TASK INPUTS:
■ ■ ■

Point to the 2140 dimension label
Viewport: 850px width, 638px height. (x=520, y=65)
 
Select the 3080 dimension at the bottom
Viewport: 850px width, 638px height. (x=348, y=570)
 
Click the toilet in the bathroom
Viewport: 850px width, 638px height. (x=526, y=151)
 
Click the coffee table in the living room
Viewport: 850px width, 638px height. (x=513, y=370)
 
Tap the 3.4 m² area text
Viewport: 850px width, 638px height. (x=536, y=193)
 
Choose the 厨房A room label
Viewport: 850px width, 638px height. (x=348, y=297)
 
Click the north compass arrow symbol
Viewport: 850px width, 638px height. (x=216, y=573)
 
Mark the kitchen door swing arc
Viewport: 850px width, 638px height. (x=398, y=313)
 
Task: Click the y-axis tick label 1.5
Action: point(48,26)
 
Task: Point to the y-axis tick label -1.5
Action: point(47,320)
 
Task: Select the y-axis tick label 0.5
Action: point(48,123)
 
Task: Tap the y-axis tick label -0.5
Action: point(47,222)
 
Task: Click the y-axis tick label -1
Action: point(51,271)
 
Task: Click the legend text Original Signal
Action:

■ ■ ■

EXERCISE OBJECTIVE:
Please give the material above as a JSON list of strings, with one string for each line and the blank lines omitted.

EXERCISE RESPONSE:
[
  "Point to the 2140 dimension label",
  "Viewport: 850px width, 638px height. (x=520, y=65)",
  "Select the 3080 dimension at the bottom",
  "Viewport: 850px width, 638px height. (x=348, y=570)",
  "Click the toilet in the bathroom",
  "Viewport: 850px width, 638px height. (x=526, y=151)",
  "Click the coffee table in the living room",
  "Viewport: 850px width, 638px height. (x=513, y=370)",
  "Tap the 3.4 m² area text",
  "Viewport: 850px width, 638px height. (x=536, y=193)",
  "Choose the 厨房A room label",
  "Viewport: 850px width, 638px height. (x=348, y=297)",
  "Click the north compass arrow symbol",
  "Viewport: 850px width, 638px height. (x=216, y=573)",
  "Mark the kitchen door swing arc",
  "Viewport: 850px width, 638px height. (x=398, y=313)",
  "Task: Click the y-axis tick label 1.5",
  "Action: point(48,26)",
  "Task: Point to the y-axis tick label -1.5",
  "Action: point(47,320)",
  "Task: Select the y-axis tick label 0.5",
  "Action: point(48,123)",
  "Task: Tap the y-axis tick label -0.5",
  "Action: point(47,222)",
  "Task: Click the y-axis tick label -1",
  "Action: point(51,271)",
  "Task: Click the legend text Original Signal",
  "Action:"
]